NeuroDeX: Unlocking Diverse Support in Decompiling Deep Neural Network Executables
This addresses the threat of reverse engineering for on-device deep learning models, providing a more comprehensive solution for security researchers and developers, though it appears incremental by building on prior decompilation efforts.
The paper tackles the problem of decompiling deep neural network executables, which are vulnerable to reverse engineering, by introducing NeuroDeX, a method that uses LLMs and dynamic analysis to recover high-level models from compiled executables, achieving nearly identical models for non-quantized cases and 72% top-1 accuracy for quantized ones.
On-device deep learning models have extensive real world demands. Deep learning compilers efficiently compile models into executables for deployment on edge devices, but these executables may face the threat of reverse engineering.

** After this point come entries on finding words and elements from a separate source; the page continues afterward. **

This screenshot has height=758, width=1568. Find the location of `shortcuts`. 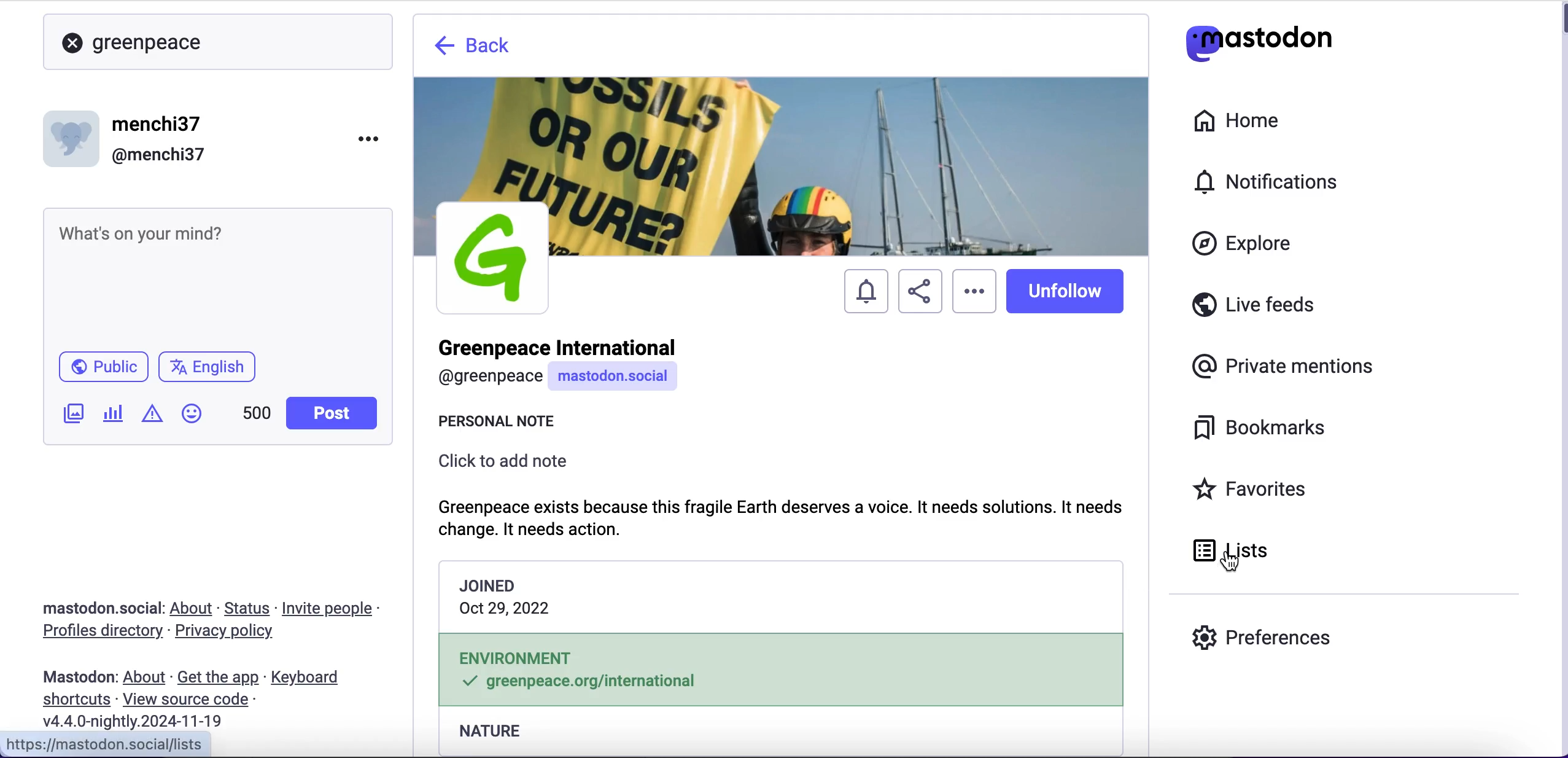

shortcuts is located at coordinates (73, 700).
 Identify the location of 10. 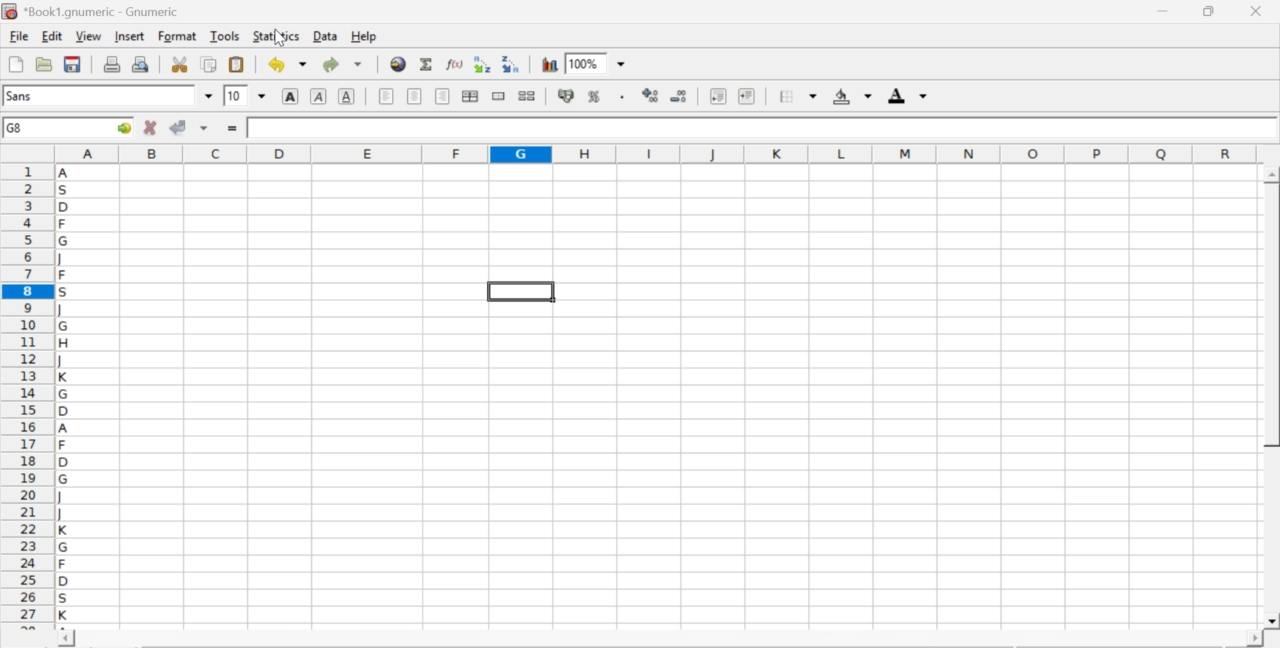
(235, 96).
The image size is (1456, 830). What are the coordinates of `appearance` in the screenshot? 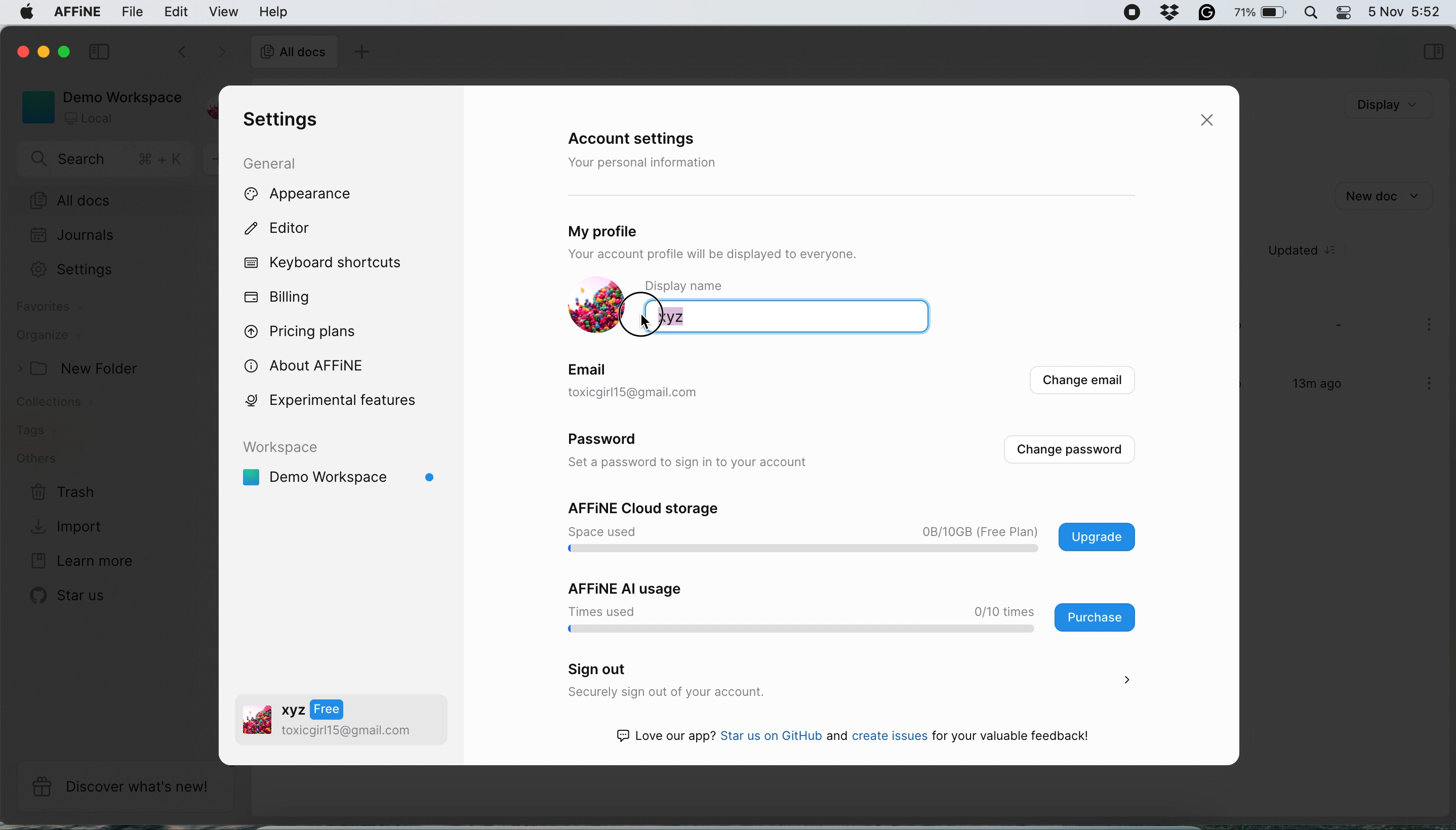 It's located at (317, 195).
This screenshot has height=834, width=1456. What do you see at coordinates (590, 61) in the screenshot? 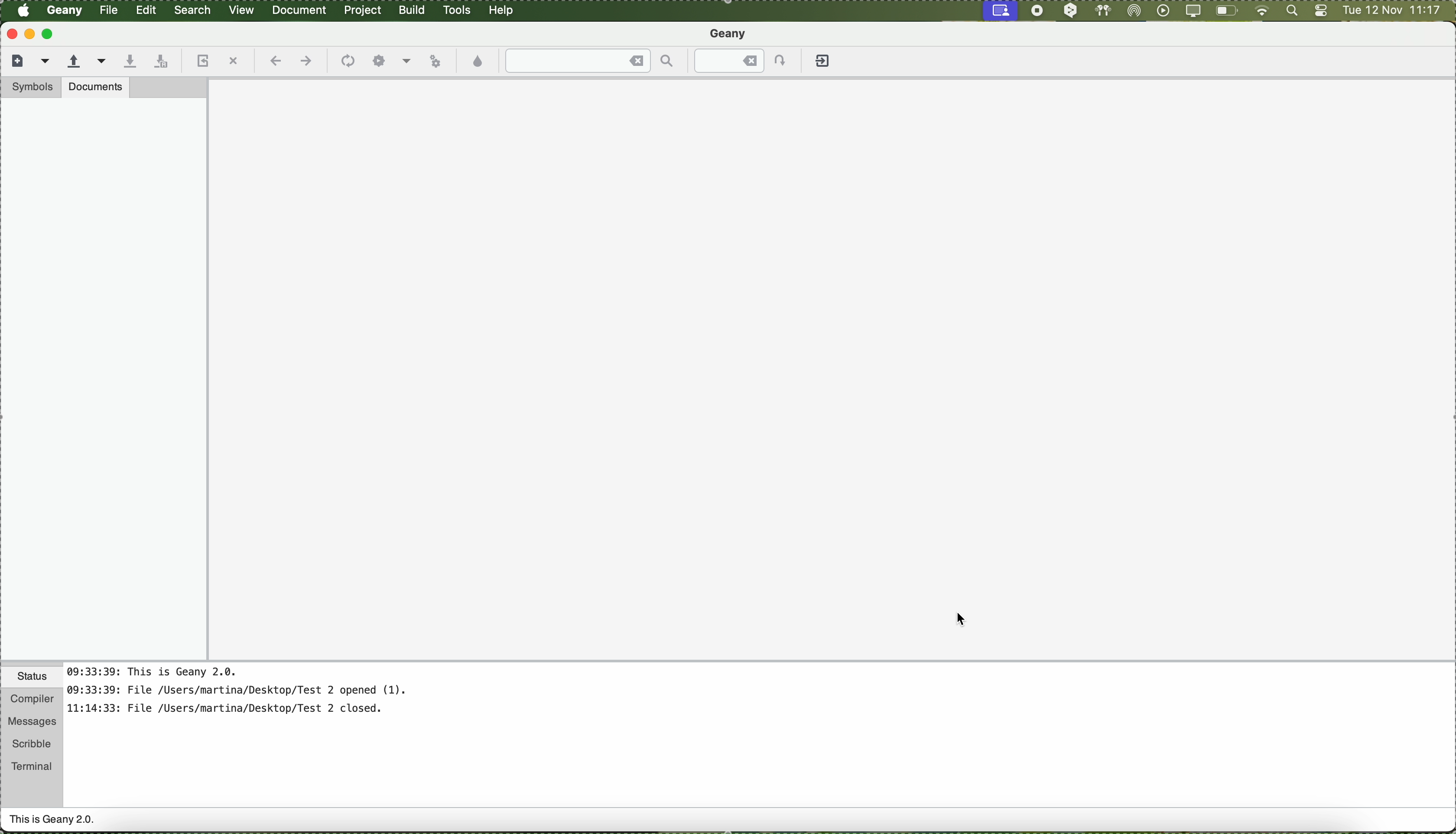
I see `find the entered text in the current file` at bounding box center [590, 61].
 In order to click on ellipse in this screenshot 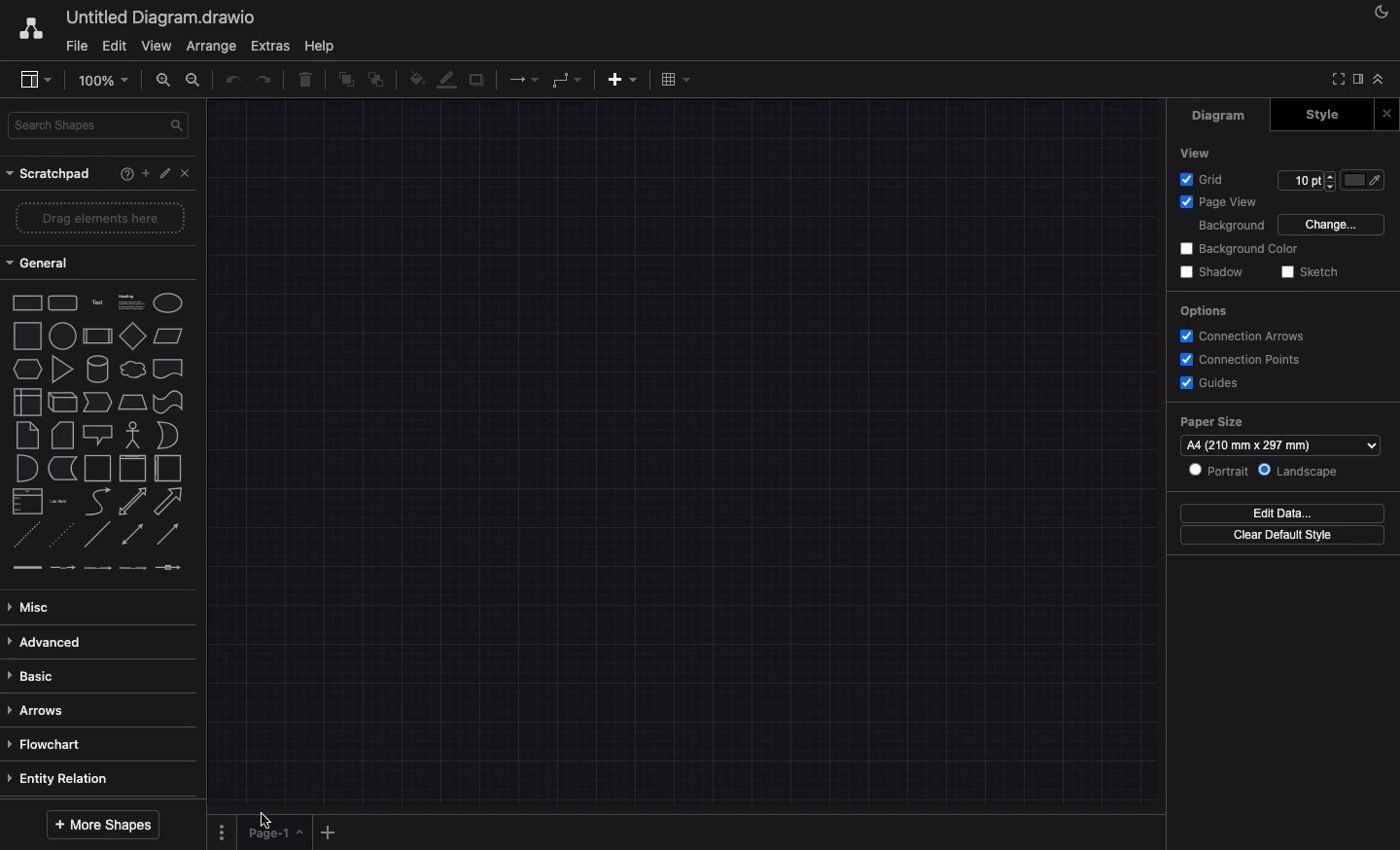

Previous studies have attempted to decompile DNN executables, but they face challenges in handling compilation optimizations and analyzing quantized compiled models. In this paper, we present NeuroDeX to unlock diverse support in decompiling DNN executables. NeuroDeX leverages the semantic understanding capabilities of LLMs along with dynamic analysis to accurately and efficiently perform operator type recognition, operator attribute recovery and model reconstruction. NeuroDeX can recover DNN executables into high-level models towards compilation optimizations, different architectures and quantized compiled models. We conduct experiments on 96 DNN executables across 12 common DNN models. Extensive experimental results demonstrate that NeuroDeX can decompile non-quantized executables into nearly identical high-level models. NeuroDeX can recover functionally similar high-level models for quantized executables, achieving an average top-1 accuracy of 72%. NeuroDeX offers a more comprehensive and effective solution compared to previous DNN executables decompilers.